Write out the data that follows. Keep every character unchanged.
(Beginning of INPUT MATERIAL)
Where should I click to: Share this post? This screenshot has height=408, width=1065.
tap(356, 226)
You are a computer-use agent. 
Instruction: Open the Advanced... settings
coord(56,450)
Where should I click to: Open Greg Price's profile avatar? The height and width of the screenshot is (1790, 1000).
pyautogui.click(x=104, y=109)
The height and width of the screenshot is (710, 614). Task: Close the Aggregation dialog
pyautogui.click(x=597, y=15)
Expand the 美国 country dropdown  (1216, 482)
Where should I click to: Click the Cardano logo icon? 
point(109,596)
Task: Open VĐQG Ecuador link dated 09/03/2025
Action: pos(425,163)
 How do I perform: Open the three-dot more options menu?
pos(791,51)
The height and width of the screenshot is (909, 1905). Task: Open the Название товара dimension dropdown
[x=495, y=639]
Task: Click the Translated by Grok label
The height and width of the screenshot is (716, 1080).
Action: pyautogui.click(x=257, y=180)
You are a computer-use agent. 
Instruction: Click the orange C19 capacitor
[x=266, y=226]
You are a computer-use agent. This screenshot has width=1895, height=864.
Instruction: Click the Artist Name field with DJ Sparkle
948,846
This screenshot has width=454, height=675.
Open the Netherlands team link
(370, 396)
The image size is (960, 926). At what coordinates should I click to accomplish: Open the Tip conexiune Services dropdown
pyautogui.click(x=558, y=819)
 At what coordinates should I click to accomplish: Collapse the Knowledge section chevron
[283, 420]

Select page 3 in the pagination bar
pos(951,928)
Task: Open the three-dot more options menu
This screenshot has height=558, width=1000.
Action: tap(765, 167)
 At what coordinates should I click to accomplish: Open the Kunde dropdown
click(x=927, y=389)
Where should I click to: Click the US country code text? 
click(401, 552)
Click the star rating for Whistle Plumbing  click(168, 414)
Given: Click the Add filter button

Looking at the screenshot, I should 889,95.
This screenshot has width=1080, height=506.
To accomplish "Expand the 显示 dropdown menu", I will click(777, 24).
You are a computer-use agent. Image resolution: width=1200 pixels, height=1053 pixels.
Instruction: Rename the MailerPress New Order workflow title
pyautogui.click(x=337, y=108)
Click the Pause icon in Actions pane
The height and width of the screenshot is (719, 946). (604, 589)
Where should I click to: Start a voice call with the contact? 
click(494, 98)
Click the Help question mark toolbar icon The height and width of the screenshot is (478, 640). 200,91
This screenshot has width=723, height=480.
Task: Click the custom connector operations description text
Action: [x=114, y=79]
(End of INPUT MATERIAL)
> _ANSWER FOR THE TASK_:
Where should I click to: Share this post? This screenshot has height=408, width=1065.
tap(356, 226)
You are a computer-use agent. 
Instruction: Open the Advanced... settings
coord(56,450)
Where should I click to: Open Greg Price's profile avatar? The height and width of the screenshot is (1790, 1000).
pyautogui.click(x=104, y=109)
The height and width of the screenshot is (710, 614). Task: Close the Aggregation dialog
pyautogui.click(x=597, y=15)
Expand the 美国 country dropdown  (1216, 482)
Where should I click to: Click the Cardano logo icon? 
point(109,596)
Task: Open VĐQG Ecuador link dated 09/03/2025
Action: pos(425,163)
 How do I perform: Open the three-dot more options menu?
pos(791,51)
The height and width of the screenshot is (909, 1905). Task: Open the Название товара dimension dropdown
[x=495, y=639]
Task: Click the Translated by Grok label
The height and width of the screenshot is (716, 1080).
Action: pyautogui.click(x=257, y=180)
You are a computer-use agent. 
Instruction: Click the orange C19 capacitor
[x=266, y=226]
You are a computer-use agent. This screenshot has width=1895, height=864.
Instruction: Click the Artist Name field with DJ Sparkle
948,846
This screenshot has width=454, height=675.
Open the Netherlands team link
(370, 396)
The image size is (960, 926). At what coordinates should I click to accomplish: Open the Tip conexiune Services dropdown
pyautogui.click(x=558, y=819)
 At what coordinates should I click to accomplish: Collapse the Knowledge section chevron
[283, 420]

Select page 3 in the pagination bar
pos(951,928)
Task: Open the three-dot more options menu
This screenshot has height=558, width=1000.
Action: tap(765, 167)
 At what coordinates should I click to accomplish: Open the Kunde dropdown
click(x=927, y=389)
Where should I click to: Click the US country code text? 
click(401, 552)
Click the star rating for Whistle Plumbing  click(168, 414)
Given: Click the Add filter button

Looking at the screenshot, I should 889,95.
This screenshot has width=1080, height=506.
To accomplish "Expand the 显示 dropdown menu", I will click(777, 24).
You are a computer-use agent. Image resolution: width=1200 pixels, height=1053 pixels.
Instruction: Rename the MailerPress New Order workflow title
pyautogui.click(x=337, y=108)
Click the Pause icon in Actions pane
The height and width of the screenshot is (719, 946). (604, 589)
Where should I click to: Start a voice call with the contact? 
click(494, 98)
Click the Help question mark toolbar icon The height and width of the screenshot is (478, 640). 200,91
This screenshot has width=723, height=480.
Task: Click the custom connector operations description text
Action: [x=114, y=79]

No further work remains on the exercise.